Higher sleep efficiency in women with advanced breast cancer is associated with lower mortality


A new study reports that sleep efficiency, a ratio of time asleep to time spent in bed, is predictive of survival time for women with advanced breast cancer.

Results show that higher sleep efficiency was significantly associated with lower mortality over the ensuing six years, an effect that remained after adjusting for baseline prognostic factors such as age, estrogen receptor status and treatments received. Mean survival was 68.9 months for efficient sleepers compared with 33.2 months for participants with poor sleep efficiency. Further analysis found that a 10 percent increase in sleep efficiency reduced the estimated hazard of subsequent mortality by 32 percent. There was no association between sleep duration and survival.

“We were surprised by the magnitude of the relationship between sleep quality and overall survival even after we accounted for medical and psychological variables that typically predict survival,” said lead author Oxana Palesh, PhD, assistant professor in the Department of Psychiatry and Behavioral Sciences at Stanford University and research director of the Stanford Cancer Survivorship. “Good sleep seems to have a strongly protective effect, even with advanced breast cancer.”

Study results are published in the May 1 issue of the journal Sleep.

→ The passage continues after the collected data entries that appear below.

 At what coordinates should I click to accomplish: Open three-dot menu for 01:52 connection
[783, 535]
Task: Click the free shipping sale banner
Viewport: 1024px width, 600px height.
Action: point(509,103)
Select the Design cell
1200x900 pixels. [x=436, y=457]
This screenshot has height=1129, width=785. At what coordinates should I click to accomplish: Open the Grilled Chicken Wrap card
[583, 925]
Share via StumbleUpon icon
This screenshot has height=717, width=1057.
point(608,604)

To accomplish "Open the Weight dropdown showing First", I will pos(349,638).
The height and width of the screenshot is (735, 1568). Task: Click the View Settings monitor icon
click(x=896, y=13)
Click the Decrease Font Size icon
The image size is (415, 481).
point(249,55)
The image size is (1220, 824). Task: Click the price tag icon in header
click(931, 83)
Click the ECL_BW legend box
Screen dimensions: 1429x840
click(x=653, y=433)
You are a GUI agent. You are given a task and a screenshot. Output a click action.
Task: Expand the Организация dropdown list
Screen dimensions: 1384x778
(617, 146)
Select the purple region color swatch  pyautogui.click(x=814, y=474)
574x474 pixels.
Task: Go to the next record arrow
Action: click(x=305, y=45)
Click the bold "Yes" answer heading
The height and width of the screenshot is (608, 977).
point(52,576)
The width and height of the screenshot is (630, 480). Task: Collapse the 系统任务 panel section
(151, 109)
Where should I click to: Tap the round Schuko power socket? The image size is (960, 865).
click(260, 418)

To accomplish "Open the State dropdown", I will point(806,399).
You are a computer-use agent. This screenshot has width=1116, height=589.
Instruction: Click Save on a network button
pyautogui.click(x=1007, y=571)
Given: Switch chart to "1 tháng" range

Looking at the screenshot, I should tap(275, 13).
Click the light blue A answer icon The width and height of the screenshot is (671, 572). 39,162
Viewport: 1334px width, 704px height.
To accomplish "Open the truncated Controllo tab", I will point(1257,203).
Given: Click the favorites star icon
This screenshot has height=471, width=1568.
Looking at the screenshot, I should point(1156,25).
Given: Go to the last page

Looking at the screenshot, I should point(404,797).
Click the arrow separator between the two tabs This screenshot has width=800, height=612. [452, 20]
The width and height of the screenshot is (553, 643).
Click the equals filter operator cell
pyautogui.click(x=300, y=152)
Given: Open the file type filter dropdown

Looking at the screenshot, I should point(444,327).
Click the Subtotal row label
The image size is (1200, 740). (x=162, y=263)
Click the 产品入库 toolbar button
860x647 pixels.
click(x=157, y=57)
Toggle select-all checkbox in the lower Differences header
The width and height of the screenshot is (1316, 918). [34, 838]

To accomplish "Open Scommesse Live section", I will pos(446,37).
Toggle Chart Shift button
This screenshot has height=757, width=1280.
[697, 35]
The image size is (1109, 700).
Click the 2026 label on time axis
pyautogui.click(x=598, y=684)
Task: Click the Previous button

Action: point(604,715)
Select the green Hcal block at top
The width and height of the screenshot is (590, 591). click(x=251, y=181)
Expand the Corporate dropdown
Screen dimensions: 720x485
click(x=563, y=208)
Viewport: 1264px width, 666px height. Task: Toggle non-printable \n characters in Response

The study involved 97 women with advanced breast cancer who had a mean age of 55 years. Objective sleep parameters were measured by wrist actigraphy for three consecutive days. Overall, participants spent about eight hours in bed at night but slept for only about 6.5 hours.

“This study emphasizes the importance of assessing sleep quality among women with breast cancer,” said American Academy of Sleep Medicine President Dr. M. Safwan Badr. “Healthy sleep is critical for physical health, quality of life and overall well-being.”